Mereka menunjuk-nunjuk atap rumah Eti sambil berasumsi yang tidak-tidak.
Saat tersadar Wiwit juga memadang ke satu titik yang sama, Suyitno bertanya, "Apa itu?"

"Banaspati," gumam Wiwit. Wajahnya terlihat sedang berpikir keras. "Ada yang mengirim teluh ke rumah kekasihmu."

"Apa kau bisa menangkalnya?"
Wiwit menoleh. Dia diam saja. Mendadak mereka seperti orang asing satu sama lain.
@bacahorror
@threadhororr
@IDN_Horor
#ceritahorror
#rumahtusuksate

Bab 13 : Pandangan Berbayang

Dirga menatap langit-langit kamar setelah meletakkan buku bacaannya. Dia gelisah. Benaknya seperti ditarik ke masa lalu.
Ketidakmampuannya mengurai pesan Mbah Putri sebelum wafat, berbayang.
Selama satu jam Dirga ubah posisi tidurnya menyamping ke kanan dan kiri. Selama itu pula pikirannya berkelana. Seandainya Mbah Putri masih hidup, Dirga tidak akan segelisah ini.
Mbah Putri selalu punya jawaban atas setiap pertanyaan. Cuma satu pesan terakhir Mbah Putri yang belum terselesaikan: Cari ke timur. Ia menyukai tinggal di antara air dan dataran tinggi. Ia direbut.
Jika ia datang, ia akan membuatmu ngeri. Kau tahu, ia bukan makhluk sembarangan. Namanya Wo... Wojo...―napas Mbah Putri terputus.
Beliau meninggal dunia dalam dekapan Dirga yang meraung. Dalam nestapa kehilangan seseorang, Dirga tidak bisa berbuat apa-apa selain menebak-nebak nama makhluk itu, sejauh ini.
Berharap segera terlelap, Dirga hitung ulang domba khayalan yang melompati pagar. Dia baca-baca doa dan surah apa pun, kecuali doa makan.
Ini semua gara-gara lembur kantor dan makan bakso bersama Ganda.

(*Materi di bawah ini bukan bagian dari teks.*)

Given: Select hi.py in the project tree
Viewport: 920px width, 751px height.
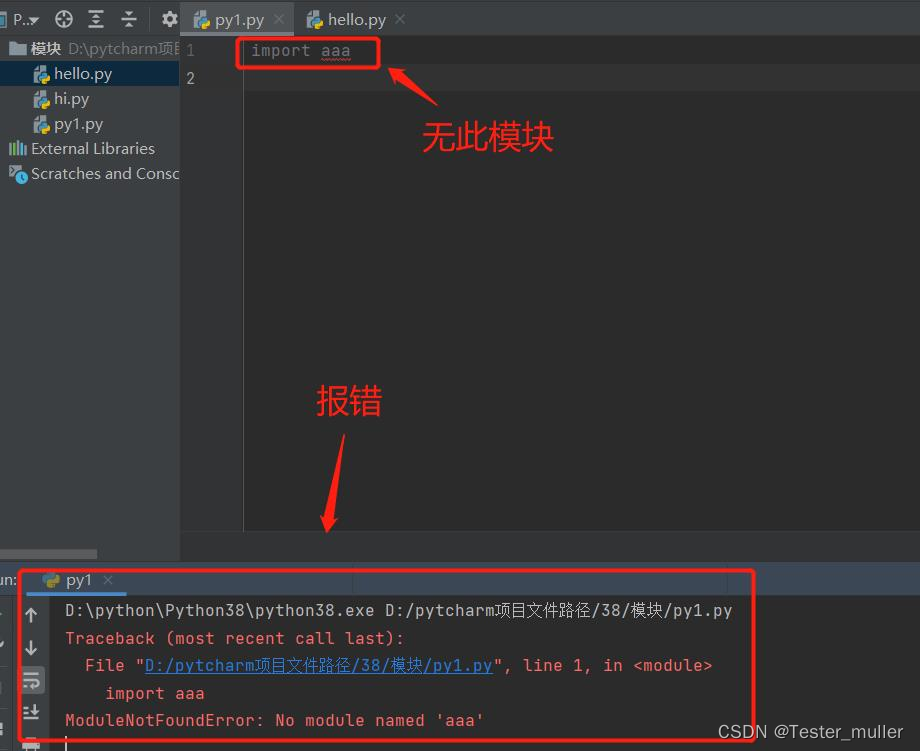Looking at the screenshot, I should (x=69, y=98).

Makanya dia bisa melihat bola api dan mendengar suara dentuman dari atap rumah kos.
Dia tahu ada yang tidak beres dengan tempat kos yang ditinggalinya.
Entah apa itu, Dirga merasa perlu berhati-hati. Dia yakin hal tersebut kelak akan membuatnya kalang kabut. Atau, malam ini sebagai pertanda? Kalau saja Dirga tahu namanya. Pasti masalah ini akan terhenti. Dirga teledor.
Mendadak kuap hadir. Bola mata Dirga memanas dan berair. Tanpa sadar, dia terlelap setelah melepas beban pikiran yang berusaha mencabik kewarasannya.
Sesaat setelah memasuki alam mimpi, Dirga memulainya dengan adegan yang sama. Dia akan berjalan tanpa alas kaki, kemudian mendengar tawa renyah anak-anak dari balik rumpun bambu. Dirga lalu berhenti, memandang ke kejauhan karena tidak bisa mendekat. Kakinya serasa dipantek.
Di dalam mimpinya sendiri, Dirga hanya menjadi penonton.
Dari jauh, Dirga perhatikan riak bengawan. Beberapa daun kering gugur, tersapu aliran air. Ketika menajamkan pendengaran, dia tangkap suara anak kecil sedang asyik bermain di atas gundukan bekas delta.
Mereka tertawa renyah sambil mencabuti tanaman di pinggir bengawan. Mulai dari kembang kertas sampai tapak dara. Sedikit jauh dan berjarak longgar, pohon kluwih dan sukun tumbuh tinggi.
"Jangan dekat-dekat air, nanti tercebur, Dirah. Kau kan tidak bisa berenang!" tegur bocah perempuan berpotongan rambut pendek dengan kulit sawo matang. Sepupu Mbah Putri itu bernama Sami.
Ngadirah mundur perlahan dan menyeringai. "Memangnya kau bisa renang?"

"Bisa."

"Bohong!"
"Tapi aku tidak akan masuk ke air walaupun kau tidak percaya aku bisa renang atau tidak." Sami membuang satu bunga yang dipetiknya dan melemparkannya ke riak bengawan. "Nanti hanyut!"
"Hanyut seperti tahi?"
Mereka tergelak. Kemudian keduanya meramban beberapa kembang lain dan beberapa lembar daun kluwih. Sami membuat wadah dari daun tersebut, sementara Ngadirah memasukkan kembang hasil petikannya. Mereka tata mirip sesajen.
"Besok minggu aku diajak Paklik (sapaan adik laki-laki ibu atau ayah; paman)," kata Sami riang sambil tangannya serius membuat wadah.
Ngadirah terdiam. Tangannya masih meraup kembang yang baru saja dipetiknya. "Bapakku? Mau ke mana?"

"Ke pasar malam."

Gigi Ngadirah gemeretak. "Kok aku tidak diajak?"
Sami mendongak. Dia merasa tidak enak karena Ngadirah tidak mengetahui hal tersebut.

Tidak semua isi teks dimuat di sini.